> Entries shown:
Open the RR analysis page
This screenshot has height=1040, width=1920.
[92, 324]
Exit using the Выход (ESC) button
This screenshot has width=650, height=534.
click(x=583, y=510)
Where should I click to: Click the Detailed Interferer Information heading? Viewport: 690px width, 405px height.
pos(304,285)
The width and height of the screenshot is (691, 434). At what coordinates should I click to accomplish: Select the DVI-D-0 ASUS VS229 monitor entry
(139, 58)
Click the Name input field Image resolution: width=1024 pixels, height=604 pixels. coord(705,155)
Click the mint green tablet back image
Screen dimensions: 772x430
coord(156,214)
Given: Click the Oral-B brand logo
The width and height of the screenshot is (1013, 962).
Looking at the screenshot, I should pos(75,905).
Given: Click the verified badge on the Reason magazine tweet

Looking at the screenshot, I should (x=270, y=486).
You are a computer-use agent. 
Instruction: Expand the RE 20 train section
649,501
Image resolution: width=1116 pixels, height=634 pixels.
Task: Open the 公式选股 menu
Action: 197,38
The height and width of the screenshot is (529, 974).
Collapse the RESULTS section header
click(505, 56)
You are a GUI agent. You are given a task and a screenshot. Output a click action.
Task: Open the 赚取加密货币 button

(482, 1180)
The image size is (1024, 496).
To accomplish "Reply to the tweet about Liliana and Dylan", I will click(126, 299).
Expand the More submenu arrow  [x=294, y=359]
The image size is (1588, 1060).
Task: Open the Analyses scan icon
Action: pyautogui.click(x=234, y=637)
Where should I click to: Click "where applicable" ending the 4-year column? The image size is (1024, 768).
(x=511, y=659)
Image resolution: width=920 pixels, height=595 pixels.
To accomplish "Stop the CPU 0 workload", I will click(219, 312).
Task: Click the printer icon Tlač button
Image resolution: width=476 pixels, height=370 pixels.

> Written request: Reproduce everything from the beginning of the records down to and including the line containing "coord(156,214)", with every line unchanged.

> Task output:
Open the RR analysis page
This screenshot has height=1040, width=1920.
[92, 324]
Exit using the Выход (ESC) button
This screenshot has width=650, height=534.
click(x=583, y=510)
Where should I click to: Click the Detailed Interferer Information heading? Viewport: 690px width, 405px height.
pos(304,285)
The width and height of the screenshot is (691, 434). At what coordinates should I click to accomplish: Select the DVI-D-0 ASUS VS229 monitor entry
(139, 58)
Click the Name input field Image resolution: width=1024 pixels, height=604 pixels. coord(705,155)
Click the mint green tablet back image
Screen dimensions: 772x430
coord(156,214)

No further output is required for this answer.